German Chancellor Angela Merkel urged quick agreement on a binding UN climate pact yesterday even as boycotts held back both US and UN work on the deal. Mrs Merkel, making the first address by a German leader to a joint session of the US Congress since...

German Chancellor Angela Merkel urged quick agreement on a binding UN climate pact yesterday even as boycotts held back both US and UN work on the deal.

Mrs Merkel, making the first address by a German leader to a joint session of the US Congress since Konrad Adenauer in 1957, said there was "no time to lose" on a pact meant to be agreed in Copenhagen at a UN conference on December 7-18.

"We need an agreement on one objective - global warming must not exceed two degrees Celsius," she said. "To achieve this, we need the readiness of all countries to accept internationally binding obligations," she said.

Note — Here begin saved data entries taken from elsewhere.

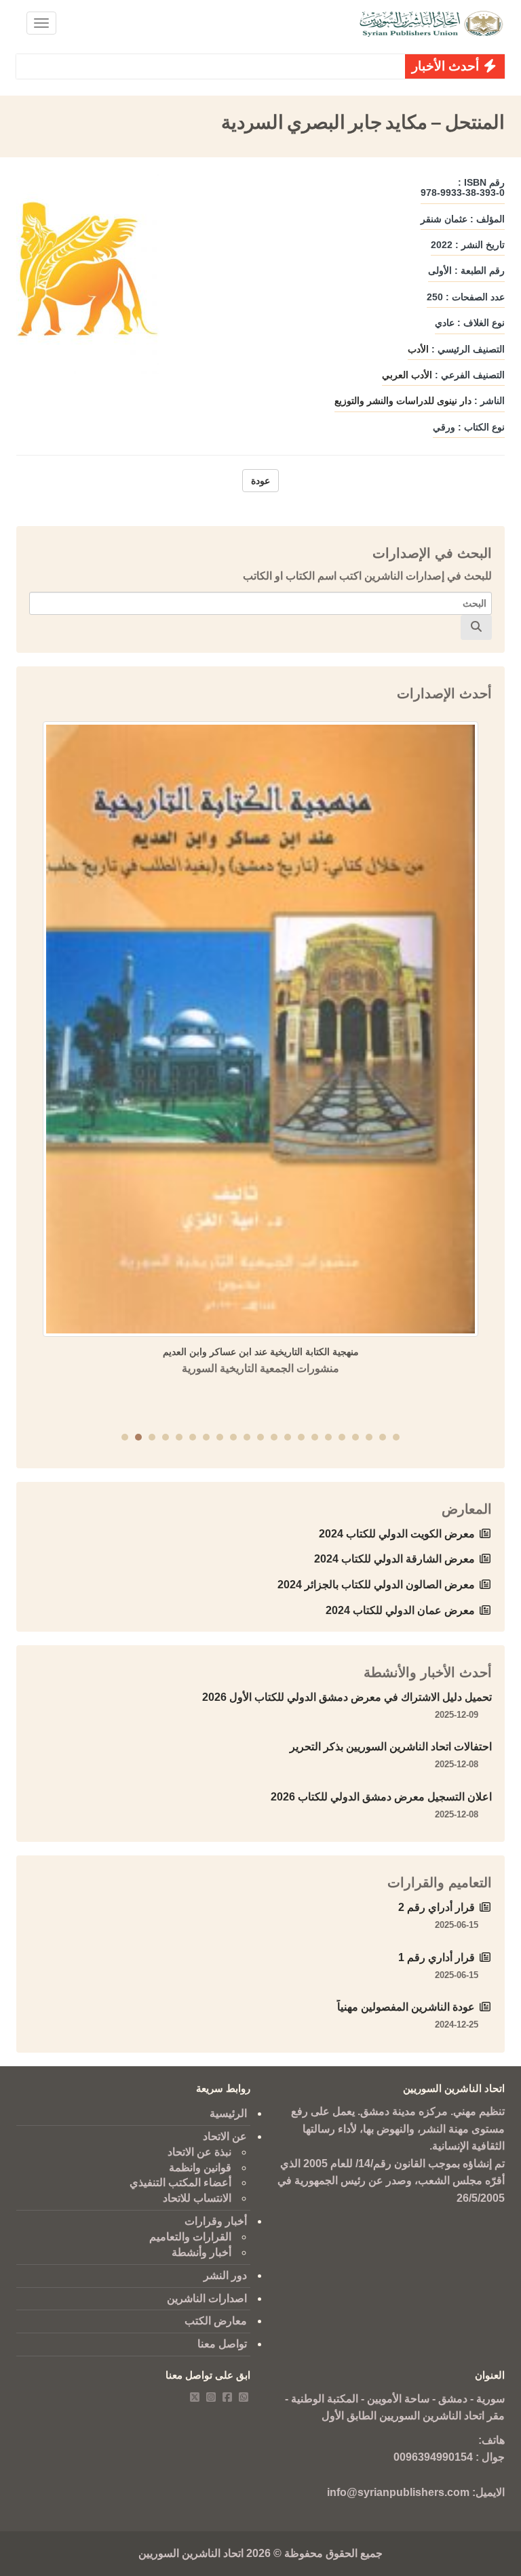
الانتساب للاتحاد (197, 2198)
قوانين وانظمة (200, 2167)
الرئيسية (228, 2113)
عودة (260, 480)
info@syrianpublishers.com (398, 2492)
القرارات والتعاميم (190, 2236)
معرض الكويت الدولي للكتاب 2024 (397, 1533)
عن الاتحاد (225, 2136)
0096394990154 (433, 2457)
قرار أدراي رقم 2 (436, 1907)
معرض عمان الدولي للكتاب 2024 (400, 1610)
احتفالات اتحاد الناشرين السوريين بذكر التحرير (391, 1746)
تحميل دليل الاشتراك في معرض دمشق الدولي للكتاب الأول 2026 (347, 1697)
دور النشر (225, 2275)
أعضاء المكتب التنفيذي (180, 2182)
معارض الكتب (216, 2321)
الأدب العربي (407, 374)
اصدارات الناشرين (207, 2298)
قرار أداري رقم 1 (436, 1957)
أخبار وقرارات (216, 2221)
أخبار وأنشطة (201, 2252)
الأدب (418, 349)
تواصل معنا (222, 2344)
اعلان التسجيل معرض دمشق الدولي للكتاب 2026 (381, 1797)
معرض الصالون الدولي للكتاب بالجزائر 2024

But work towards a new deal ran into obstacles in the US Senate and at UN negotiations this week in Barcelona, Spain, the last session before Copenhagen.

In Barcelona, African nations staged a day-long boycott of part of the 175-nation UN climate talks to demand far deeper 2020 cuts in greenhouse gas emissions by rich countries.

"People in Africa are suffering now, people are dying now, when the developed countries are not willing to express... ambitious reductions," Kemal Djemouai, chair of the African group, said.

The African nations agreed to lift the boycott yesterday evening after winning promises that industrialised nations would spend more time in Barcelona discussing cuts in emissions. Disputes over emissions reductions are a main stumbling block to a Copenhagen deal.

In Washington, Senate Democrats on a key committee kicked off a debate on reducing US carbon dioxide pollution despite a boycott by Republicans who want to delay climate change legislation.

Senate Environment and Public Works Committee chairman Barbara Boxer began the session to discuss possible amendments to a climate change bill with all seven of the panel's Republican seats standing empty.

"We have worked hard to get to this day," Ms Boxer said, detailing months of work on a bill she hopes her committee will approve in coming weeks, probably with only Democratic votes. Full US legislation is unlikely before Copenhagen.

The US Bill seeks to cut emissions of greenhouse gases by 20 per cent by 2020, from 2005 levels - a cut of about seven per cent below 1990 levels used as the benchmark for the Kyoto Protocol.

African nations want the rich to cut by at least 40 per cent below 1990 levels by 2020, saying that their people are suffering most from disruptions to water and food supplies.

In London, UN Secretary-General Ban Ki-moon said that a Copenhagen deal in December would be "a very important milestone". But he said it would not be a detailed legal text, reflecting a global scaling back of ambition for the meeting.

That view was echoed by the European Commission.